Directed by Jay Roach, The Campaign is a timely and entertaining comedy that balances the ridiculous and the realistic well. It is an appropriate farce, one that mines the distasteful political process for laughs. Because of the sheer spitefulness of American politics, it’s hard to know whether to laugh or cry at how closely the 2012 film runs to how things really are.
The Campaign is sharp in its prodding of elements like the fickle electorate, the theatrical experience of politics, the use of attack advertisements, and the generally foul tone of campaigning despite promises of civility. The characters employ a series of too-silly-to-fail schemes in efforts to win, but none of their strategies are far from the truth.
Will Ferrell stars as Congressman Cam Brady of North Carolina’s 14th district. He has been running unopposed for four terms and is about to enter his fifth. His public standing is flailing and he’s taken a dip in the polls after news of an affair emerged. Meanwhile, the beautifully-named Motch Brothers (John Lithgow and Dan Aykroyd) are looking for a candidate that will support their plans to sell land and companies to China under the guise of “insourcing.”
The Motch Brothers settle on Marty Huggins (Zach Galifianakis), a tourism director and humble son of Motch associate Raymond Huggins (Brian Cox). Marty is excited about the prospect of running for office and making a real difference. He and Cam become fast foes when the Motches hire Tim Wattley (Dylan McDermott) to help Marty win.
The Campaign outlines just how far political campaigns can go and just how quickly the games of one-upmanship can get out of hand. There are affairs and insane allegations, such as when Cam links Marty’s moustache to Al Qaeda. This isn’t overly far from how the real political games are played, as even the most passive spectators of American politics can gather.

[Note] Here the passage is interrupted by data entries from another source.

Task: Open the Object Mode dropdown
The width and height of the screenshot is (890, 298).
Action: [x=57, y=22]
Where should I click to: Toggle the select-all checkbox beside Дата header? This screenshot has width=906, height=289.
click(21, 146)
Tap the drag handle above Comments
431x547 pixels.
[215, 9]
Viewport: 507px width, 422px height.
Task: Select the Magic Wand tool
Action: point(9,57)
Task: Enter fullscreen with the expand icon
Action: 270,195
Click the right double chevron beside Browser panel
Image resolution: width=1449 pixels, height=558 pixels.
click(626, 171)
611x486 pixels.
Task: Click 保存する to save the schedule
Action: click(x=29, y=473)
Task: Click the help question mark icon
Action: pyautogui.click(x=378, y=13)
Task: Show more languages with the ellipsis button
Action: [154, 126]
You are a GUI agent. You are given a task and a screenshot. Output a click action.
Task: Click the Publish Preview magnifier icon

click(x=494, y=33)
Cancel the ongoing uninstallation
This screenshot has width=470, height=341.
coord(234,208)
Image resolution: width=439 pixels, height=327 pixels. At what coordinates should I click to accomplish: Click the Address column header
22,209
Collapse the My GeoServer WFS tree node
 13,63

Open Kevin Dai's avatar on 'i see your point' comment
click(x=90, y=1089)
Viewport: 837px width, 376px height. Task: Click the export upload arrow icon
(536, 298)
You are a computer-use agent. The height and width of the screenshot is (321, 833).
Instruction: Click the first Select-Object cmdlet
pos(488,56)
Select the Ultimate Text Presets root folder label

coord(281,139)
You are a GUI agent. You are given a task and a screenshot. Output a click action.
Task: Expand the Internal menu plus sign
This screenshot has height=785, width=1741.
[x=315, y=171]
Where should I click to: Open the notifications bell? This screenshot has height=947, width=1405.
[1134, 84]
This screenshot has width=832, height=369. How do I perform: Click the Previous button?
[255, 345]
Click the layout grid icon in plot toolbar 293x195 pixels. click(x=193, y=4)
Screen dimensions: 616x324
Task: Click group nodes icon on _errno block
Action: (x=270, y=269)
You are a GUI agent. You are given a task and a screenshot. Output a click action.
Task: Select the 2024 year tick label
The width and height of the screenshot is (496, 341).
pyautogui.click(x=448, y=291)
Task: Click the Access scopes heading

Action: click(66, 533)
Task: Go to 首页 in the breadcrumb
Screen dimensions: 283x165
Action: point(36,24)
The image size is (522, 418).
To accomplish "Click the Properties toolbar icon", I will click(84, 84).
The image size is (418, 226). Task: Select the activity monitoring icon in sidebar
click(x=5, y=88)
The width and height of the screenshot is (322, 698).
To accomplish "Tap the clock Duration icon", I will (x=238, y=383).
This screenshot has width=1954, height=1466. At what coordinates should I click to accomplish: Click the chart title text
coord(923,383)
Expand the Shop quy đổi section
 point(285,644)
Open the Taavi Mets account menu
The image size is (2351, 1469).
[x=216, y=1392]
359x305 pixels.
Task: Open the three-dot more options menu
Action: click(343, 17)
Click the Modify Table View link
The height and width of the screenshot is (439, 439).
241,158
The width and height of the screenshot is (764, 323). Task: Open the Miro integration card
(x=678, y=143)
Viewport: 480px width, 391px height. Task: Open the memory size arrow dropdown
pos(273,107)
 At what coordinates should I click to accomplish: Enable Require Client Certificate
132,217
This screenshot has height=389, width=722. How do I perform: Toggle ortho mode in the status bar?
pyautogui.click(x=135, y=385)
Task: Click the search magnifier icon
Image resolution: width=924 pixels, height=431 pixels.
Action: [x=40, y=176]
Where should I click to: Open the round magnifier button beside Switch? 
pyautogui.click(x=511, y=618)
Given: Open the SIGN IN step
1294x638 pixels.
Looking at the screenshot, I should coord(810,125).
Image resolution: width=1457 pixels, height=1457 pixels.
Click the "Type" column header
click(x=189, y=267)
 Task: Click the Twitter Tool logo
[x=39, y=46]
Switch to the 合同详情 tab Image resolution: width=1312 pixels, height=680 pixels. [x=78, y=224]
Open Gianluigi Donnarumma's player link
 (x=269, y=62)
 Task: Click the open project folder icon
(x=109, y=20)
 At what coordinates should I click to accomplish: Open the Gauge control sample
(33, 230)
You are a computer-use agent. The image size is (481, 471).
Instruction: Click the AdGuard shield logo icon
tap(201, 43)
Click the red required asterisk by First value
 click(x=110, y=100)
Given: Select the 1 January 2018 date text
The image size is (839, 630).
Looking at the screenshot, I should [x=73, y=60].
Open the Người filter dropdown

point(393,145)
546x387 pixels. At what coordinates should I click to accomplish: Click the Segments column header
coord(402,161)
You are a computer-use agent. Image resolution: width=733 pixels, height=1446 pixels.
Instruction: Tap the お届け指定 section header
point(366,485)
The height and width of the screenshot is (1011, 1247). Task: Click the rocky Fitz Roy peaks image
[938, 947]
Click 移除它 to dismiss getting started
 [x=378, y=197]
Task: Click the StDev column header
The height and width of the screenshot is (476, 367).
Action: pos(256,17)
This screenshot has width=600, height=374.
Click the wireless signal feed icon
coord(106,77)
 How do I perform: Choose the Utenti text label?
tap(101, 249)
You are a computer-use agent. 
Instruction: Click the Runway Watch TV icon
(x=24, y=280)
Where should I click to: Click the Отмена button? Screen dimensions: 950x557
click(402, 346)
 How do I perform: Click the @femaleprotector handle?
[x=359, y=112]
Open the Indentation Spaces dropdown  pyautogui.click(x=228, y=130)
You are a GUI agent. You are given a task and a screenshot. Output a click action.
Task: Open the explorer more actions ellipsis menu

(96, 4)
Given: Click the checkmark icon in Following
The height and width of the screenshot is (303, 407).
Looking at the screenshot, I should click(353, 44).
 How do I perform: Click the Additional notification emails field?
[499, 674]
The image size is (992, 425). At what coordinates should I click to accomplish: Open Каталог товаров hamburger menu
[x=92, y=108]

Roach’s film also digs into the role of money in politics. It references Citizens United in a post-credits sequence and makes no bones about who the Motch Brothers represent. Lithgow and Aykroyd are seamlessly smarmy as the dissolute capitalists pumping money into the administrative arena for their own benefit. Their statements about profit and labour are damn close to the mark.
With all the discourse of cash in politics and obnoxious campaigning, it’s sometimes hard to imagine The Campaign as comedy. Luckily, Roach goes for the gusto with a sequence of preposterous events that draw on some great slapstick tradition. The baby-punching sequence is riotously exaggerated, for one thing, but it’s topped by the news that the incident didn’t cost Cam his political life.
The characters are well-done. Galifianakis plays one of his best roles to date as Marty, a naïve Southerner. The character illustrates just how easy it can be for the potential of political gold to prove a debasing influence. Ferrell, meanwhile, plays what seems to be a mash-up of some of his other characters. He makes for a decent polished politician, but he’s outshined by Galifianakis at every turn.
The Campaign is an effective modern comedy. It nails its political elements and captures the evil of campaigning and the tenuous process that keeps money so involved in the process. It is clever at times and downright stupid at others, but it almost always generates a good deal of laughs. Some jokes hit harder than others, as is usually the case, and some segments seem needless, but this movie is still worth checking out at least once.